◆ Your task
From the line with "You are a computer-use" through the last line of the records below, both ends included, transcribe only those lines, exactly, and omit the pictures.

Stored data entries
════════════════════
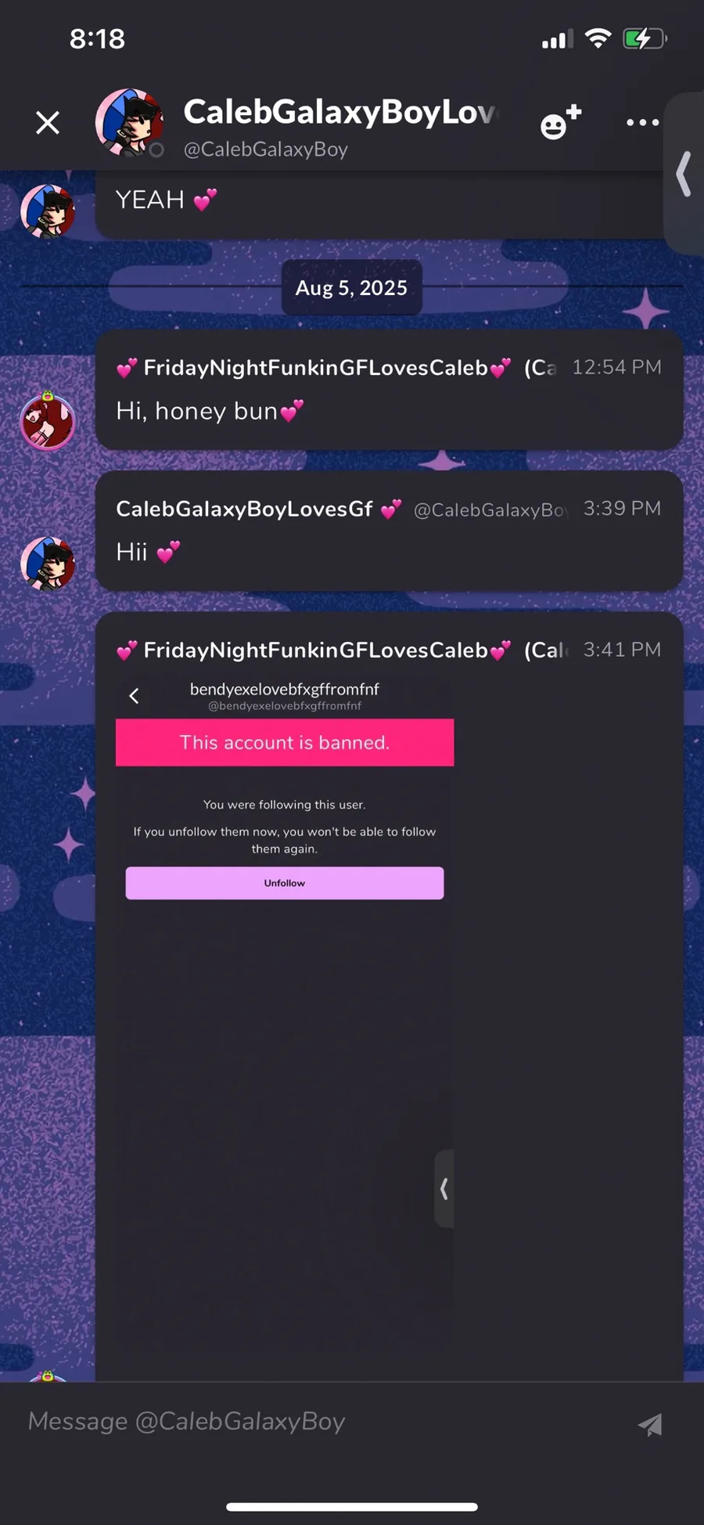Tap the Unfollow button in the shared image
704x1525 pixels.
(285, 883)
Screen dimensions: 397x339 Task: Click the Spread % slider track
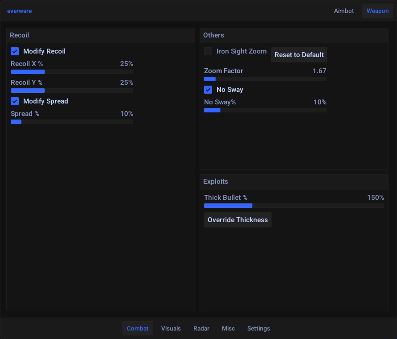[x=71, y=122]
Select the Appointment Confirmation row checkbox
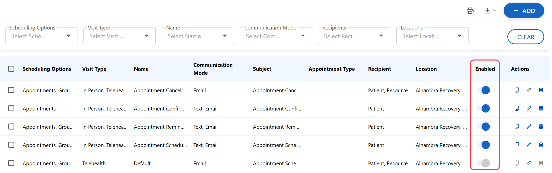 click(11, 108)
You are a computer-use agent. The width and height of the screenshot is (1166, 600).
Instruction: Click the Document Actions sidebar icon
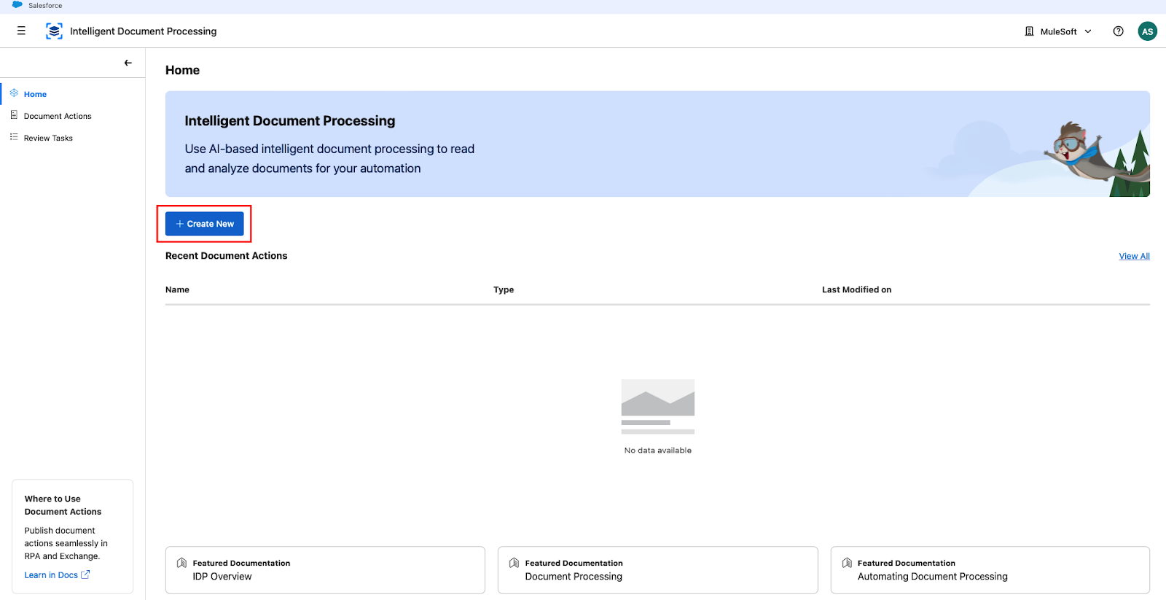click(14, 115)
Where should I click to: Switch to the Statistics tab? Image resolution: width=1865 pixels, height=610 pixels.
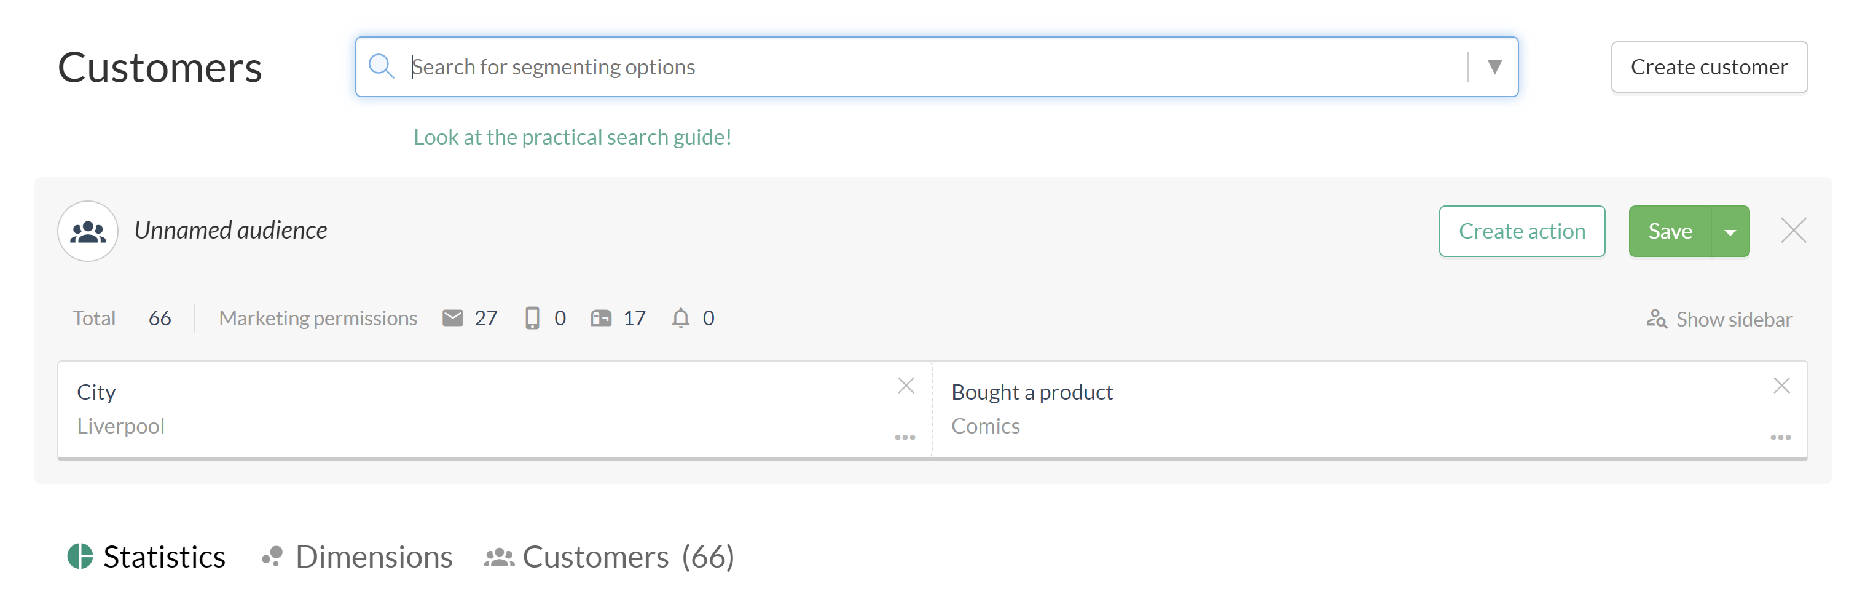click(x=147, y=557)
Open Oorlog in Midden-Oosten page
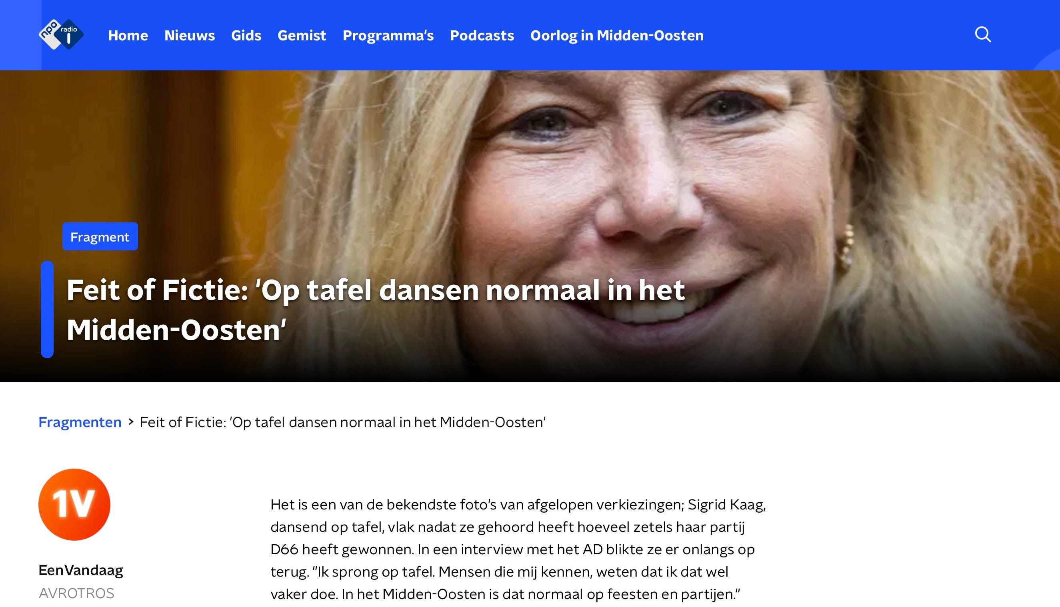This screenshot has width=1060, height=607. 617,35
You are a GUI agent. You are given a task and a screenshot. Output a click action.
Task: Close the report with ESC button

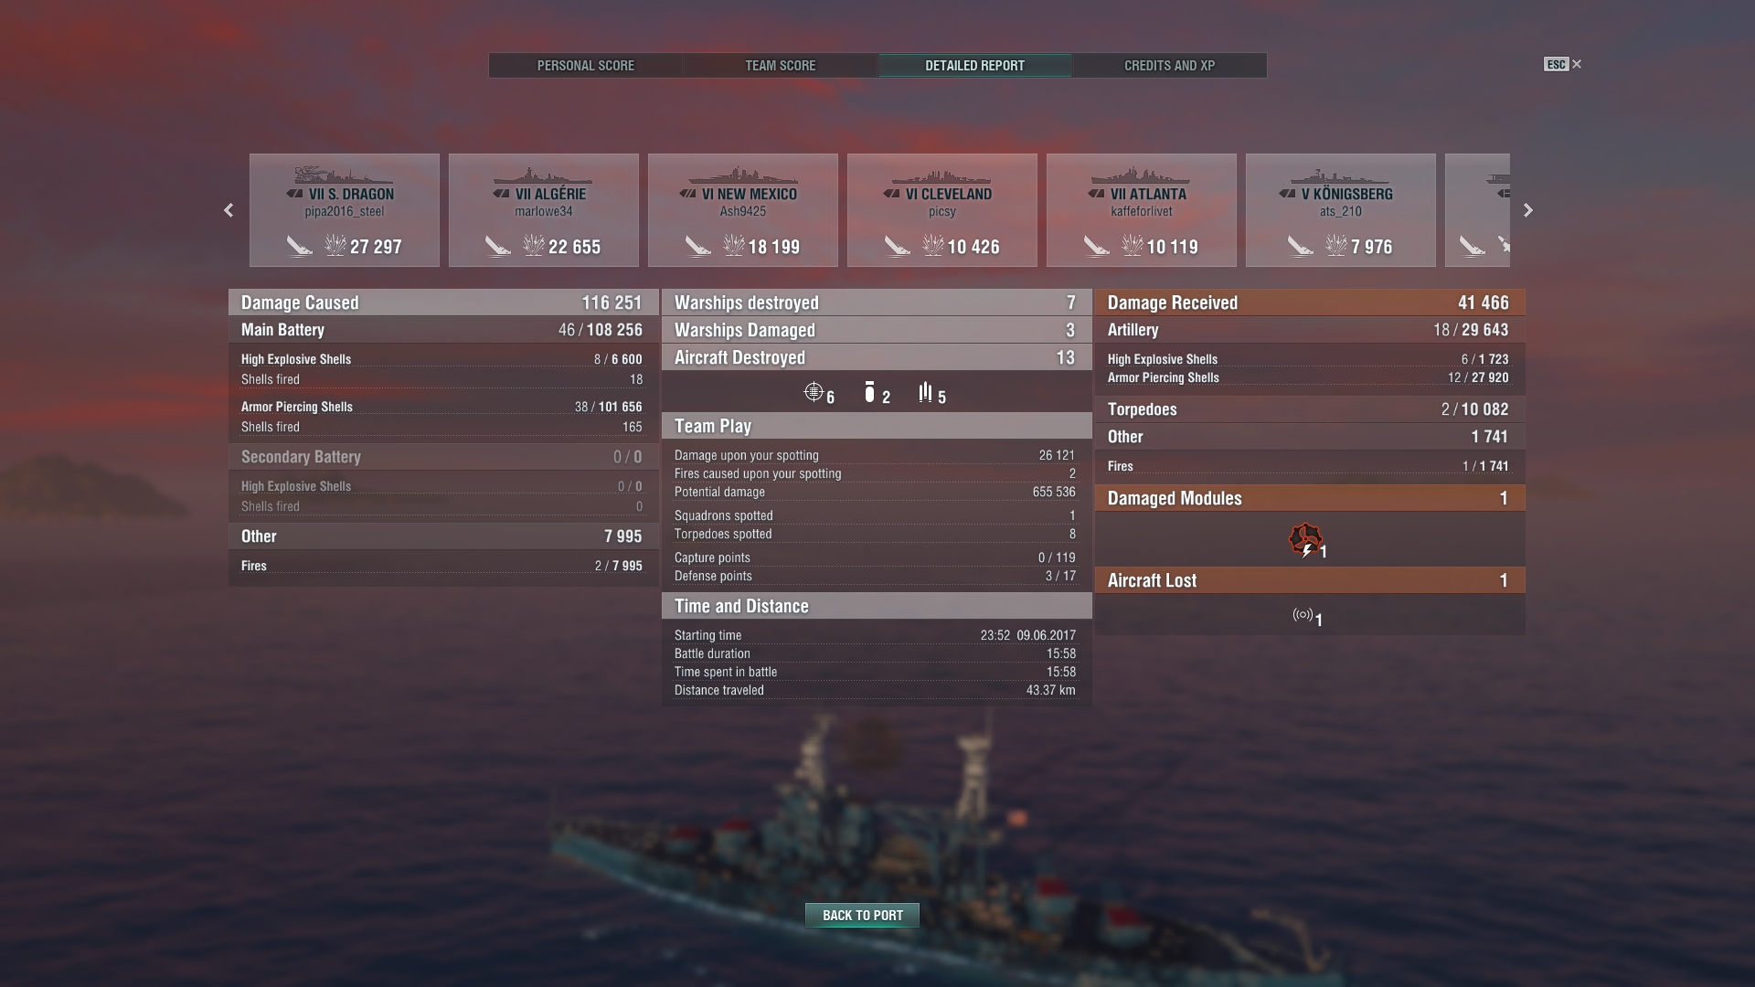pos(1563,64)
════════════════════
◆ Exercise output
You are a computer-use agent. The width and height of the screenshot is (1166, 600).
Instruction: Click the Document Actions sidebar icon
click(14, 115)
Where should I click to: Switch to the Statistics tab? Image resolution: width=1865 pixels, height=610 pixels.
click(x=147, y=557)
Open Oorlog in Midden-Oosten page
This screenshot has width=1060, height=607. 617,35
You are a GUI agent. You are given a task and a screenshot. Output a click action.
Task: Close the report with ESC button

pos(1563,64)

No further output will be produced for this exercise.